Остается сидеть, ссутулившись, на койке - лишь бы глаза не закрывались...

Наконец, отбой. Какое счастье! Ныряю под одеяло, похожее на старый бабушкин платок, и сон тотчас подхватывает меня - раз-два - будто на качелях, и проваливаюсь, проваливаюсь в медо-вые облака... Вот что-то начинает сниться - но тут как раз будят... (Я тогда не знал и представить себе не мог, что через несколько минут после отбоя подымают тех, кто "недостаточно активно сотрудничает со следствием".)

Второй день - точное повторение первого... Третий день... На третий день стал слышаться глуховатый голос Замкова.
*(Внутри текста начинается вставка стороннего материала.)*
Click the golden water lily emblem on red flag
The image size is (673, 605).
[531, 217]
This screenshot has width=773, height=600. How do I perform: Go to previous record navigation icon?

Потом вдруг показалось, что Эда со Славиком тоже здесь, в камере. Хотел закричать: "Маленького-то, маленького зачем сюда?" Нету их, я один... Только в горле слезы... Стены сырые, небеленые, верно, с царских времен. Пятна плесени складываются в страшные, фантастические профили, головы... Решил выцарапывать каждый день по колышку на стене, чтобы не сбиться со счета. А для чего?.. Доживу до пятнадцатого сентября - дня своего рождения - разбегусь и головой об батарею...

На четвертый день радость - выводят на прогулку. Минут пять наслаждаюсь свежим воздухом, слышу гудки автомобилей за забитыми наглухо воротами, даже угадываю шаги и голоса пешеходов там, с той стороны...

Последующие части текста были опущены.